Dans ma Maison de papier, j’ai des poèmes sur le feu, de Philippe Dorin, mise en scène de Julien Duval

 Dans ma Maison de papier, j’ai des poèmes sur le feu de Philippe Dorin, mise en scène de Julien Duval  

© Pierre Planchenault

© Pierre Planchenault

Elle s’endort, petite fille et se réveille avec des cheveux blancs. Avant de se coucher, elle a rangé ses jolis souliers qui vont la mener loin : à son rendez-vous avec la mort… qui a plutôt bonne figure : celle d’un Promeneur discret (Carlos Martin) environné d’une légère dentelle  de musique, on dirait. Entre l’ouverture et la fin de la pièce, il s’est passé quelques secondes mais aussi la durée de la représentation. La Petite Fille et la vieille dame auront pu se raconter beaucoup de choses, s’inventer des souvenirs avec le pouvoir du : « allume ! », « éteins ! » qui décide, ou non, du monde du rêve. Elles seront entrées dans l’illusion et le plaisir du jeu : tracer un carré au sol : « c’est ma chambre », jouer avec un village de papier, que le Promeneur manipule parfois comme un magicien, au risque d’une allumette de trop et d’un délicieux frisson. La neige tombe, on balaye. Mais on ne peut pas tout effacer et il faut bien qu’à la fin, la vieille dame disparaisse…

©Pierre Planchenault

©Pierre Planchenault

De vaillantes actrices : Juliette Nogaret, dix ans (en alternance avec Camille Ruffié) et France Darry, une vie entière de plus, si l’on en croit sa longue carrière, en particulier avec Jacques Echantillon dans un duo qu’on n’a pas oublié pas sur des textes de Dario Fo et Franca Rame. Main dans la main, elles ne se font pas de cadeaux mais avancent, avec ce qu’il faut d’insolence, tendresse, vivacité mais avec aussi, parfois, de doutes. Chacune à sa façon, dans une complicité charmante, elles ouvrent le champ de l’imaginaire. « Allume !», «Eteins !», et nous les suivons. Le mystère ne se dissipera pas, sur un plateau drapé de rideaux sombres où pleuvent à peine la neige et les étoiles, et les sons ténus filés par Kat May et Madame Miniature, qui prennent leur temps, comme le spectacle lui-même.

+ + + + +

* [Exercices à faire]
(1) D'après l'extrait, quel acteur joue le Promeneur ?
(2) Réécrivez sous forme de liste le paragraphe de l'extrait qui commence par « De vaillantes actrices », en gardant ses faits principaux.
(3) Poursuivez la critique de la pièce de Philippe Dorin à partir de l'endroit où s'arrête l'extrait.
Les items placés après cet extrait ne sont pas nécessaires.

+ + + + +

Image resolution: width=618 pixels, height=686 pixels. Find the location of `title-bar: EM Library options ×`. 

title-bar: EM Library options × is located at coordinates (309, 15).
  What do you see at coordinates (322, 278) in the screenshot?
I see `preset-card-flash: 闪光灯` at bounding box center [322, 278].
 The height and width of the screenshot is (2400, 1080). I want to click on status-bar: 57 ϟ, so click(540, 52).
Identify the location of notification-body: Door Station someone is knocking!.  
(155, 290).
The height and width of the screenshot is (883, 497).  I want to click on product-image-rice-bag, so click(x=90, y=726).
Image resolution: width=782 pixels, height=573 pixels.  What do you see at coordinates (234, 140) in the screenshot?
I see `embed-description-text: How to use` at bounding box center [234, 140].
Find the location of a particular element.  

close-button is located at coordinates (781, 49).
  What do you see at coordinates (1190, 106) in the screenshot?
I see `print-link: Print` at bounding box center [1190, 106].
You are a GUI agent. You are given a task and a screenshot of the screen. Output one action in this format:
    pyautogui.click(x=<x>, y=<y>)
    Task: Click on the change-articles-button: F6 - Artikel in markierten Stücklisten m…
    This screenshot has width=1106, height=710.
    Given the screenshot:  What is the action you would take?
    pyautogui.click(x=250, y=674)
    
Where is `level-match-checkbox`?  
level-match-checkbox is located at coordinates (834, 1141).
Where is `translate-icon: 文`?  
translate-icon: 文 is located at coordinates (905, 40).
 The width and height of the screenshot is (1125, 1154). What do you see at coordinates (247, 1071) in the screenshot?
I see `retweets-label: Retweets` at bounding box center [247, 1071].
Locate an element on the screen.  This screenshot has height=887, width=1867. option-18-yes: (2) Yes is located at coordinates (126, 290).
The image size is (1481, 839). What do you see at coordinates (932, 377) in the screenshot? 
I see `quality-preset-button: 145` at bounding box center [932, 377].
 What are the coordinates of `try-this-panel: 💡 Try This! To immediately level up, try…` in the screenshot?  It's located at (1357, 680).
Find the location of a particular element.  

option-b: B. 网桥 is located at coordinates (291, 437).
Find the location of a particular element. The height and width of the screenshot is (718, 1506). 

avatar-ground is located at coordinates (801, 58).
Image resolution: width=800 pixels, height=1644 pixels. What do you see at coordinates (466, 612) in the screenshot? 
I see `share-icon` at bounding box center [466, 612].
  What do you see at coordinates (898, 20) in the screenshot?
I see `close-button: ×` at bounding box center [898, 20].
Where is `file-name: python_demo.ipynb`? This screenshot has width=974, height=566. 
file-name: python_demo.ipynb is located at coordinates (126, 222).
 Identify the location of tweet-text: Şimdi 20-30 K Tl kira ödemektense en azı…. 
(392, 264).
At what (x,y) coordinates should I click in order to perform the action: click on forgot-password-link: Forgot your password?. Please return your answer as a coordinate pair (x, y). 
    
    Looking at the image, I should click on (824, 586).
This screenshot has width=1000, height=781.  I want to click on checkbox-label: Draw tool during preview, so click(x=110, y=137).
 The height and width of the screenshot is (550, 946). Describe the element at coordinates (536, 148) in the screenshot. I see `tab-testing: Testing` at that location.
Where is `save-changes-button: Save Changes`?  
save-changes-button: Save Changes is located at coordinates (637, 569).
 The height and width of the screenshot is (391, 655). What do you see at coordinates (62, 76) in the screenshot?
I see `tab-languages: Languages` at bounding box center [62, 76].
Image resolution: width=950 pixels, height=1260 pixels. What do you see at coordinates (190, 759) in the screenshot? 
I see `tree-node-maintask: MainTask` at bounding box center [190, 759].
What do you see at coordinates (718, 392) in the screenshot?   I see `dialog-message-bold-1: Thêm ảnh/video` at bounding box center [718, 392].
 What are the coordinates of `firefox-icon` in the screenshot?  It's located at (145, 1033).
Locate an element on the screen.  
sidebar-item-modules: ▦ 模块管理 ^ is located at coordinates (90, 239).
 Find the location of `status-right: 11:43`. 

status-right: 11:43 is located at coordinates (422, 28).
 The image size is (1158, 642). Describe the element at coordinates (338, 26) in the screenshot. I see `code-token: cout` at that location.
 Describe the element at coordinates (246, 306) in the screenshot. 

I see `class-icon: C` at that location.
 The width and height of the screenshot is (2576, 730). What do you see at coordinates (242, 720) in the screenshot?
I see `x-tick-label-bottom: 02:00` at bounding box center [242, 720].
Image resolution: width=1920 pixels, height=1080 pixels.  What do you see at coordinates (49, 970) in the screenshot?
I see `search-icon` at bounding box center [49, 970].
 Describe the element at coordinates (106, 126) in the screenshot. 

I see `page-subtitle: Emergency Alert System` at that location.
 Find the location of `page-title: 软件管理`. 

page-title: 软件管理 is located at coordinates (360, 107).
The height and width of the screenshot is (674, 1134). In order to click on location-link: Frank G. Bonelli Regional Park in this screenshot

+ + + + +

* [Réponses aux exercices]
(1) Carlos Martin.

(2)
- Juliette Nogaret, dix ans, joue en alternance avec Camille Ruffié.
- France Darry a une longue carrière, notamment un duo avec Jacques Echantillon sur des textes de Dario Fo et Franca Rame.
- Main dans la main, les deux actrices avancent avec insolence, tendresse, vivacité et parfois des doutes.
- Dans une complicité charmante, elles ouvrent le champ de l'imaginaire.
- Le plateau est drapé de rideaux sombres, et la neige et les étoiles y pleuvent à peine.
- Les sons ténus sont de Kat May et Madame Miniature, qui prennent leur temps comme le spectacle.

(3)
Le public -enfants et familles- ce jour-là à La Cloche d’Or, le joli théâtre de Rochefort-sur-Mer, en oublierait presque de quitter cette histoire vraie et grave, avec ses airs de féérie et de fantaisie. Voilà une belle initiation au théâtre, avec des ateliers pour les enfants, peut-être envieux de l’aisance sur le plateau d’une petite fille de leur âge. Julien Duval joue dans la plupart des spectacles de Catherine Marnas et a mis en scène deux spectacles « tout public » : Alpenstock de Rémi et Vos et La Barbe bleue de Jean- Michel Rabeux. Et il vient de créer avec Carlos Martins, la compagnie Syndicat d’Initiative, en compagnonnage avec le Théâtre National de Bordeaux-Aquitaine. Une belle histoire de transmission, aussi, derrière la scène.

Christine Friedel

Spectacle vu le 29 janvier au Théâtre de Rochefort-sur-mer (Charente-Maritime).

Du 7 au 18 mars, Festival La Tête dans les nuages, Théâtre d’Angoulême (Charente) ; les 26 et 27 mars. Maison de la Culture de Bourges (Cher).

Le 10 avril, Théâtre municipal d’Agen (Lot-et-Garonne).